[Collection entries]
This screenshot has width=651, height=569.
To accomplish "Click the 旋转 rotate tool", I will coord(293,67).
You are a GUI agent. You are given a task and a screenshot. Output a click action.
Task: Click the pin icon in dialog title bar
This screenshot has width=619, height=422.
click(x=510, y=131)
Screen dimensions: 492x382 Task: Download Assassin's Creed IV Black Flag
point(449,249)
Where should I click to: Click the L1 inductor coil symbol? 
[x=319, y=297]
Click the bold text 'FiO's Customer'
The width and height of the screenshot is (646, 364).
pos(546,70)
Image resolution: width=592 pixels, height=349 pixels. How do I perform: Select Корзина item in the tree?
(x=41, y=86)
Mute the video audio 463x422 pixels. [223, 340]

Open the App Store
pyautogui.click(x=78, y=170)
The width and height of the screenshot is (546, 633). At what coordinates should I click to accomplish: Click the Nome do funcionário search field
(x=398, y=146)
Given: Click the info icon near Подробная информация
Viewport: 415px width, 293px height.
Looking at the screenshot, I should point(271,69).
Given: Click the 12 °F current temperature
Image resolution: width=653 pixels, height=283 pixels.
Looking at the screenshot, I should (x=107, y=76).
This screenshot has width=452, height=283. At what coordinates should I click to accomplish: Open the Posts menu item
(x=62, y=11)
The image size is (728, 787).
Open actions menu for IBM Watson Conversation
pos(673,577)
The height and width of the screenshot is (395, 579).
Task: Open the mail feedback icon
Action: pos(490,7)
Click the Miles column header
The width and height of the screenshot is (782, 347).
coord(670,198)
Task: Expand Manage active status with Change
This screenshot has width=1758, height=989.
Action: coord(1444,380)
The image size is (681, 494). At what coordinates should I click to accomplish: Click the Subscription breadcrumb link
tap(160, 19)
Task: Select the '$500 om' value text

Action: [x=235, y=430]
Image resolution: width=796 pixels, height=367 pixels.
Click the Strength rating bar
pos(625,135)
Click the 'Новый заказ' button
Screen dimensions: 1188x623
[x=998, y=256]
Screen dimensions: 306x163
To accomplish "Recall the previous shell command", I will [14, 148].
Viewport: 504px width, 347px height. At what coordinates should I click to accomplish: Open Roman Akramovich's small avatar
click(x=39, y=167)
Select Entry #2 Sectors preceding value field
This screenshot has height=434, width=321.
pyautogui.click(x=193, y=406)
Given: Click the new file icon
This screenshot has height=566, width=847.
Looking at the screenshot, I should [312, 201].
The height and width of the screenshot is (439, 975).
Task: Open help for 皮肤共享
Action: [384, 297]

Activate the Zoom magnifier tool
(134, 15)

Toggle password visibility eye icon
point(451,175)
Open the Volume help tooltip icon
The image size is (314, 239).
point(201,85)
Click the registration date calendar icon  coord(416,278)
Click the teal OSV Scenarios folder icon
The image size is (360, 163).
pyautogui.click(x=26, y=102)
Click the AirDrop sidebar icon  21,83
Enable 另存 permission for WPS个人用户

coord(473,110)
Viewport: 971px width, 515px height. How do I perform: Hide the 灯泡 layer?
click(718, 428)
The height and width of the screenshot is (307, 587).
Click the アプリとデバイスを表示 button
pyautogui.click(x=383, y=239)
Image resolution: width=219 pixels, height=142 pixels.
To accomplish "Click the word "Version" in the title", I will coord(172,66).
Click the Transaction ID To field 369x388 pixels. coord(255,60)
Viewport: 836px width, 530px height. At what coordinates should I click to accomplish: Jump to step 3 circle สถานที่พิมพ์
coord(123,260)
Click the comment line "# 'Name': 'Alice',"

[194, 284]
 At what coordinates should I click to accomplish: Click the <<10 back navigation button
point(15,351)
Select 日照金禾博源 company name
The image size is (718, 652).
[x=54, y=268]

■ WORK TASK
From the line holding "Select 日照金禾博源 company name" to the final line of the data, output each line exactly and nothing more.

■ SOLUTION TO THE PROBLEM
Select 日照金禾博源 company name
The image size is (718, 652).
[x=54, y=268]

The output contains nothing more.